What you have to do: Please reproduce verbatim the lines below, from the first through the one with "علوی (111, 673)".

Exercise inputs:

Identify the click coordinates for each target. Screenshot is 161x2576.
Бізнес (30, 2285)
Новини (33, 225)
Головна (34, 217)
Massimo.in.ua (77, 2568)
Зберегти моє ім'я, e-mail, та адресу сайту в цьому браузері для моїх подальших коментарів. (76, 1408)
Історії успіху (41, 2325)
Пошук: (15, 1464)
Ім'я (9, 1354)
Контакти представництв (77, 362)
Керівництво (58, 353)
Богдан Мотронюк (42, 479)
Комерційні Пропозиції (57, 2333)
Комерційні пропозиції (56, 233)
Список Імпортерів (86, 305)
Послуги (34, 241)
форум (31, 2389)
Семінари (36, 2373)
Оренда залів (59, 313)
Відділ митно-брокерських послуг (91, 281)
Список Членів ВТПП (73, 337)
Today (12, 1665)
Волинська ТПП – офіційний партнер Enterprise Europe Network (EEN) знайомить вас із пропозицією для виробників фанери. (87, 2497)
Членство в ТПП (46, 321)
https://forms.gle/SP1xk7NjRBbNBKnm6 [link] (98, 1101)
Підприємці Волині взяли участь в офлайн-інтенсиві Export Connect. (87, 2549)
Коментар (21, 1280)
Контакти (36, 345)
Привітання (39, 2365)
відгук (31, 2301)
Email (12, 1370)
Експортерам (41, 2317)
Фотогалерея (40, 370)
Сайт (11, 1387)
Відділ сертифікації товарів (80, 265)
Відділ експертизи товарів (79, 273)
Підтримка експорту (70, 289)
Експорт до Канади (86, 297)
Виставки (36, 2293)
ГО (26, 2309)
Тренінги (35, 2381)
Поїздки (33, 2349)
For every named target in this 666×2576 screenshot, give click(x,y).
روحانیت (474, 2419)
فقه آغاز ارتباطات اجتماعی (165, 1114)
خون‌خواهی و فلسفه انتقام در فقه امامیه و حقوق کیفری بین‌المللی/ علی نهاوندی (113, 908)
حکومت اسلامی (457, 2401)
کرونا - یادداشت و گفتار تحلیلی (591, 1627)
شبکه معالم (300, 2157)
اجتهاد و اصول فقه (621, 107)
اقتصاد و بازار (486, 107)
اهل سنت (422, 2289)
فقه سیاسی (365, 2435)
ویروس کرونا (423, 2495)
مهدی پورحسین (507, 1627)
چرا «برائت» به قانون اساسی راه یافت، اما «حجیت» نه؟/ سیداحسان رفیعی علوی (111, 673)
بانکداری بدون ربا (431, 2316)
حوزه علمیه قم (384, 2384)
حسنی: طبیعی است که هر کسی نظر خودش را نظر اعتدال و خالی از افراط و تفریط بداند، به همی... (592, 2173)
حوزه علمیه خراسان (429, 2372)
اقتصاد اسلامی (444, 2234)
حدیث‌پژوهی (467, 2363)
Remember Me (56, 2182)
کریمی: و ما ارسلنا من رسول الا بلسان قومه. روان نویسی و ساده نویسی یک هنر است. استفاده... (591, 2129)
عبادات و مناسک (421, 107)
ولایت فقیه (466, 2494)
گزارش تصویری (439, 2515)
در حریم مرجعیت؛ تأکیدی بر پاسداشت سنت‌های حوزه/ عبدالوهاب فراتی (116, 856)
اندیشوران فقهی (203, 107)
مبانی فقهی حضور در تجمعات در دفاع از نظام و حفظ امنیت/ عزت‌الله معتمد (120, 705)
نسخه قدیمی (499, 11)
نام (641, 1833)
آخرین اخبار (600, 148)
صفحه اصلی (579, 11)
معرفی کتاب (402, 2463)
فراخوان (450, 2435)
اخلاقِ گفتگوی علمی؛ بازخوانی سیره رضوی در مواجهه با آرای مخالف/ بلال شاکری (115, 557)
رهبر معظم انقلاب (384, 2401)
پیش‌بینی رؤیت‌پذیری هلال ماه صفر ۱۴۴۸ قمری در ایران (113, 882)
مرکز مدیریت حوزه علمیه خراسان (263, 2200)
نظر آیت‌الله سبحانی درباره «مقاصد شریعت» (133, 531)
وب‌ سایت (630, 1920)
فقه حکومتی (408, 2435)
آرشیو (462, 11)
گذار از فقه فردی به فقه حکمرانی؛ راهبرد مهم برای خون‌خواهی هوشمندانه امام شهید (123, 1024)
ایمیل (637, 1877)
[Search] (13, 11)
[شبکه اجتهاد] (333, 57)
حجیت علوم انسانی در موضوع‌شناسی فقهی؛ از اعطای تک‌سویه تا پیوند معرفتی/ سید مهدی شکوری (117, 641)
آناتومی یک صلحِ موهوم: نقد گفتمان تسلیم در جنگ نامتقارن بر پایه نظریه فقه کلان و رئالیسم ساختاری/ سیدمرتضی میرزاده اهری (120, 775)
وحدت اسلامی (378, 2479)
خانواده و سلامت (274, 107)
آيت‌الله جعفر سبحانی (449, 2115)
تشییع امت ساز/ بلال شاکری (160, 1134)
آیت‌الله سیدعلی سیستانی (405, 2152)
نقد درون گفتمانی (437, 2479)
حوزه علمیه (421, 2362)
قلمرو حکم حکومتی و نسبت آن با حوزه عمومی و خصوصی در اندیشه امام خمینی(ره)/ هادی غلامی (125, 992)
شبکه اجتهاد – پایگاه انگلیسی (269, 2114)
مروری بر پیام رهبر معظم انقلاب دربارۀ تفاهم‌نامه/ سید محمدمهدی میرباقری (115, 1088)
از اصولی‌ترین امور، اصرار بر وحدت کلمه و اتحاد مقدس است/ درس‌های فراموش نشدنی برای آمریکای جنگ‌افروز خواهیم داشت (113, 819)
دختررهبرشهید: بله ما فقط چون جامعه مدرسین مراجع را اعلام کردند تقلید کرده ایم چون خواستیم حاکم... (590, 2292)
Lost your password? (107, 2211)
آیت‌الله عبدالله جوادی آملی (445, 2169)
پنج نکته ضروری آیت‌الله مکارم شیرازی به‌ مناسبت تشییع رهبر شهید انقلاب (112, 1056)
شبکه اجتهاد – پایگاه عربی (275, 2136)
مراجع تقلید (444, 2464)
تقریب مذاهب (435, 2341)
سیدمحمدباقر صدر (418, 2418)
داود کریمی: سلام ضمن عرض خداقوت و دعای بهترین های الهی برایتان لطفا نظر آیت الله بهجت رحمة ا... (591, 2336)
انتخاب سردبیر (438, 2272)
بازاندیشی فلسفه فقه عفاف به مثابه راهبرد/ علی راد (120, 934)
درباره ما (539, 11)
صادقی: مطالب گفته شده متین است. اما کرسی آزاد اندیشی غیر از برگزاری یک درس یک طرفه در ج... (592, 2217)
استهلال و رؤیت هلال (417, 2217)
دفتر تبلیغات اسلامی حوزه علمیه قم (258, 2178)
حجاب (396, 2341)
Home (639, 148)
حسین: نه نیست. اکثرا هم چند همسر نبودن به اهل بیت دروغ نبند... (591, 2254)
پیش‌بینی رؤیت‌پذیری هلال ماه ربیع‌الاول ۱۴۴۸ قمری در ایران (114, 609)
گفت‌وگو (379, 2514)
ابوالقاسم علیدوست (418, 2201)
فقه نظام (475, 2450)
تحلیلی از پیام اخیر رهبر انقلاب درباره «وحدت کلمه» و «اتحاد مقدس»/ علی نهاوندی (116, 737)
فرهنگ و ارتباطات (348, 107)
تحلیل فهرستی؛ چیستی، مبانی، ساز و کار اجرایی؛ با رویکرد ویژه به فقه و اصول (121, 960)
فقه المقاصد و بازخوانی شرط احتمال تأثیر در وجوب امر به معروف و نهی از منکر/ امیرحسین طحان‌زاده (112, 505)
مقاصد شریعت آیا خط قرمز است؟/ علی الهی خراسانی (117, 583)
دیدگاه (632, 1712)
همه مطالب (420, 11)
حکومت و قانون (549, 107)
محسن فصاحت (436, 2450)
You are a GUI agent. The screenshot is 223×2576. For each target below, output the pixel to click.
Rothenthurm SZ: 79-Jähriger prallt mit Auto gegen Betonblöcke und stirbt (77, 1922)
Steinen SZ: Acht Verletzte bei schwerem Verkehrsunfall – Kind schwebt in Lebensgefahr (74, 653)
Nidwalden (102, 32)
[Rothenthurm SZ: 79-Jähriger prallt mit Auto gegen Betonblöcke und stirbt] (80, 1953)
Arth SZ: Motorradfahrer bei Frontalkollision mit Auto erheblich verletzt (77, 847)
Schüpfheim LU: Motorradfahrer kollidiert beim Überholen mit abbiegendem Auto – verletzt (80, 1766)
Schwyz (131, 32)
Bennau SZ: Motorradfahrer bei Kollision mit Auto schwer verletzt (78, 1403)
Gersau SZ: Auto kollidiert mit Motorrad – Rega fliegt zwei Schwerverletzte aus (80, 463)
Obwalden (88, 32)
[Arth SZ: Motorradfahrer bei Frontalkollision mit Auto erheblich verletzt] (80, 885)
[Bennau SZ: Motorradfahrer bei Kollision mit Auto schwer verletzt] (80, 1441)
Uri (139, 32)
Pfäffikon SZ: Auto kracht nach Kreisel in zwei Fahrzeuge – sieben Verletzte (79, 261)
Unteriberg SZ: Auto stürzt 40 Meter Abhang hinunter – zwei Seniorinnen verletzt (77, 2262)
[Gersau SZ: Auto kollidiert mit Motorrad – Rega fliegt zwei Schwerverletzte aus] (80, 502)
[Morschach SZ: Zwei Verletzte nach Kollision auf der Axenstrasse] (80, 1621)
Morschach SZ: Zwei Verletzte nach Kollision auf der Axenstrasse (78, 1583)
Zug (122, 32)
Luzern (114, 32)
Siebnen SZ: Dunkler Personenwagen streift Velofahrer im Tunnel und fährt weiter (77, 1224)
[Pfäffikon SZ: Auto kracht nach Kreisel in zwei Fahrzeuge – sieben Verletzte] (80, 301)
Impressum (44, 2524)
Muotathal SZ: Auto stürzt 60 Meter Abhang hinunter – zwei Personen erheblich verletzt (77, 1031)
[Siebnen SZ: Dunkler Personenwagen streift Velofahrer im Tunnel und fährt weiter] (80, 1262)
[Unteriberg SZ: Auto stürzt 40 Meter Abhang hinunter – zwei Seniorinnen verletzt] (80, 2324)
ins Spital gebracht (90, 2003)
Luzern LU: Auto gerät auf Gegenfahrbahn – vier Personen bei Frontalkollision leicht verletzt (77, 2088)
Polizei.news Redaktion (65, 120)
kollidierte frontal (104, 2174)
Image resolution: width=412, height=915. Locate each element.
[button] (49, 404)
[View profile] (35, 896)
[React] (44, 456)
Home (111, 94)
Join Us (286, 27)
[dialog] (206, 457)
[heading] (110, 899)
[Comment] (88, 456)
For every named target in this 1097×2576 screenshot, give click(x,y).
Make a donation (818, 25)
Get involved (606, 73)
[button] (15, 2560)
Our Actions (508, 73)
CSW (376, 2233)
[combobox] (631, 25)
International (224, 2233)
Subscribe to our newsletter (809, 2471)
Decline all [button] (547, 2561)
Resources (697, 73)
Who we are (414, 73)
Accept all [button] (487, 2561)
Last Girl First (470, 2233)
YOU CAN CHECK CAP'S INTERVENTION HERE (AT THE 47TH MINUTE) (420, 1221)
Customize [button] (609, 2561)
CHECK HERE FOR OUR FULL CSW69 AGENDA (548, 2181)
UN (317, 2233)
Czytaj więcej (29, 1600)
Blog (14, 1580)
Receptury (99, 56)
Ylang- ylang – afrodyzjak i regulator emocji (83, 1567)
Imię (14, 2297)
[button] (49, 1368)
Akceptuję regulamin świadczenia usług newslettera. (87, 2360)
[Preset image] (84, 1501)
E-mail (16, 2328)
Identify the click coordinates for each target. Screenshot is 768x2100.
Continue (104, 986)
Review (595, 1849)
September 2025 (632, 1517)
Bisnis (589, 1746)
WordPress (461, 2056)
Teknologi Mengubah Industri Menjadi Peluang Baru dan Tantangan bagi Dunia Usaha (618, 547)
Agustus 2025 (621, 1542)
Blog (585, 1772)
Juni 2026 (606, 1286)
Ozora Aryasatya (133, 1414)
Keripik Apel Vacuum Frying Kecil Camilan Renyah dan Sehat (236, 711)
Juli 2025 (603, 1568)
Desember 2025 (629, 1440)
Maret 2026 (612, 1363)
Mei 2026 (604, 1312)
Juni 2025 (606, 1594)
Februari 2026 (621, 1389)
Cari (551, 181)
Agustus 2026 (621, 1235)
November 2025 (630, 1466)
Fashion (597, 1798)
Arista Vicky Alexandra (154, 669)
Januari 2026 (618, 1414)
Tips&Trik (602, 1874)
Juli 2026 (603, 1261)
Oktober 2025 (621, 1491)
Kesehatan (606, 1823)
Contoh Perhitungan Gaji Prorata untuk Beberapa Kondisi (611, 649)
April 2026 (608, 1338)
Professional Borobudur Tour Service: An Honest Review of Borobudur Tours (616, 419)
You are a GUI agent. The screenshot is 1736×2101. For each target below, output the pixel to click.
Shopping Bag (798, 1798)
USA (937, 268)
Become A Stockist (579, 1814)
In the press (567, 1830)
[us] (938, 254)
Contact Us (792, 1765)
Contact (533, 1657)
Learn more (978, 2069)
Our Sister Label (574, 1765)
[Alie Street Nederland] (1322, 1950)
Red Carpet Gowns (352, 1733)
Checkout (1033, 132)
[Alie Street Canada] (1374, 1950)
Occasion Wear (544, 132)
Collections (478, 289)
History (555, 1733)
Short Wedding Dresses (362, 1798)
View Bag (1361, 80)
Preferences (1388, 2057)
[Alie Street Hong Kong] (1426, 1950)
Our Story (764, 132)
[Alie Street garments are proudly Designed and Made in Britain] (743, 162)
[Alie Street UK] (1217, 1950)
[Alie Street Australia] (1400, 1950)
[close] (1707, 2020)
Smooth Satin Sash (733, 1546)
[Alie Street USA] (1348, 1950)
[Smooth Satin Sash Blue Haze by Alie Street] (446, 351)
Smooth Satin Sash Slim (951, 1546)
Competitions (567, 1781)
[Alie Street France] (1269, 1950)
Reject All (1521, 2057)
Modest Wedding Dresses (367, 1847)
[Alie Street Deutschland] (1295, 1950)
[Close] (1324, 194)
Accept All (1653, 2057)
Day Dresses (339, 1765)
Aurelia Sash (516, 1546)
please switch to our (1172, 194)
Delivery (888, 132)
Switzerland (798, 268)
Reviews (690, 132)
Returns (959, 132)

Worked solution:
Identify the click coordinates for each target. Screenshot is 161x2576.
Бізнес (30, 2285)
Новини (33, 225)
Головна (34, 217)
Massimo.in.ua (77, 2568)
Зберегти моє ім'я, e-mail, та адресу сайту в цьому браузері для моїх подальших коментарів. (76, 1408)
Історії успіху (41, 2325)
Пошук: (15, 1464)
Ім'я (9, 1354)
Контакти представництв (77, 362)
Керівництво (58, 353)
Богдан Мотронюк (42, 479)
Комерційні Пропозиції (57, 2333)
Комерційні пропозиції (56, 233)
Список Імпортерів (86, 305)
Послуги (34, 241)
форум (31, 2389)
Семінари (36, 2373)
Оренда залів (59, 313)
Відділ митно-брокерських послуг (91, 281)
Список Членів ВТПП (73, 337)
Today (12, 1665)
Волинська ТПП – офіційний партнер Enterprise Europe Network (EEN) знайомить вас із пропозицією для виробників фанери. (87, 2497)
Членство в ТПП (46, 321)
https://forms.gle/SP1xk7NjRBbNBKnm6 [link] (98, 1101)
Підприємці Волині взяли участь в офлайн-інтенсиві Export Connect. (87, 2549)
Коментар (21, 1280)
Контакти (36, 345)
Привітання (39, 2365)
відгук (31, 2301)
Email (12, 1370)
Експортерам (41, 2317)
Фотогалерея (40, 370)
Сайт (11, 1387)
Відділ сертифікації товарів (80, 265)
Відділ експертизи товарів (79, 273)
Підтримка експорту (70, 289)
Експорт до Канади (86, 297)
Виставки (36, 2293)
ГО (26, 2309)
Тренінги (35, 2381)
Поїздки (33, 2349)
For every named target in this 666×2576 screenshot, give click(x,y).
روحانیت (474, 2419)
فقه آغاز ارتباطات اجتماعی (165, 1114)
خون‌خواهی و فلسفه انتقام در فقه امامیه و حقوق کیفری بین‌المللی/ علی نهاوندی (113, 908)
حکومت اسلامی (457, 2401)
کرونا - یادداشت و گفتار تحلیلی (591, 1627)
شبکه معالم (300, 2157)
اجتهاد و اصول فقه (621, 107)
اقتصاد و بازار (486, 107)
اهل سنت (422, 2289)
فقه سیاسی (365, 2435)
ویروس کرونا (423, 2495)
مهدی پورحسین (507, 1627)
چرا «برائت» به قانون اساسی راه یافت، اما «حجیت» نه؟/ سیداحسان رفیعی علوی (111, 673)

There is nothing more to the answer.